|Stanley D. Levison|
|Born||May 2, 1912|
|Died||September 12, 1979(aged 67)|
|Alma mater||St. John's University
University of Michigan
|Known for||March on Washington|
Stanley David Levison (May 2, 1912 - September 12, 1979) was an American businessman who studied at the University of Michigan and who had also attained a law degree from St. John's University. He was a lifelong activist in progressive causes. He is best known as an advisor to, and close friend of Martin Luther King Jr., for whom he helped write speeches and organize events.
Levison was in the leadership of the Communist Party USA (CPUSA) in the 1950s. The FBI had him under the surveillance of Jack and Morris Childs, two former CPUSA members who became FBI informants. According to the FBI, Levison's CPUSA activities ended in 1957.
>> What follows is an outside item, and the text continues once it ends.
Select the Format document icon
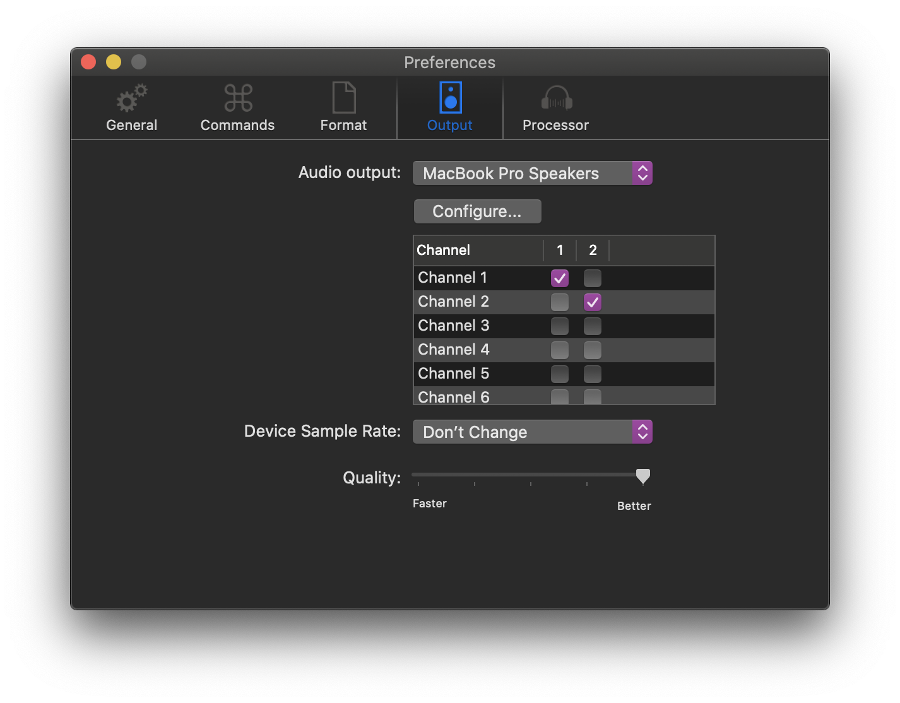The height and width of the screenshot is (703, 900). [x=344, y=98]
He had initially been introduced to King by Bayard Rustin, a Quaker, in New York City in 1956. Though King had offered to pay Levison in exchange for his help, Levison refused on every occasion: "the liberation struggle is the most positive and rewarding area of work anyone could experience."
He was questioned by the FBI twice, on February 9 and March 4, 1960. Two years later, on April 30, 1962, he was called to testify under subpoena at an executive session of the Senate Subcommittee on Internal Security, where he was represented by William Kunstler. Large parts of his testimony are still classified.
Although there was no evidence of Levison having further ties to the CPUSA, the FBI used his earlier communist history to justify wiretaps and bugs on his offices and the offices and hotel rooms of Martin Luther King. FBI Director J. Edgar Hoover did not consider King to be a communist, but he considered the possibility that Levison might use or manipulate King to stimulate political unrest within the United States.
Levison was instrumental in all the activities of the Southern Christian Leadership Conference (SCLC), the organization established by King and other Southern black preachers to further the cause of civil rights. He professionalized the fund raising of the organization and took on many of the publicity tasks, in addition to serving as King's literary agent. He was also a close adviser to King and a ghostwriter for him.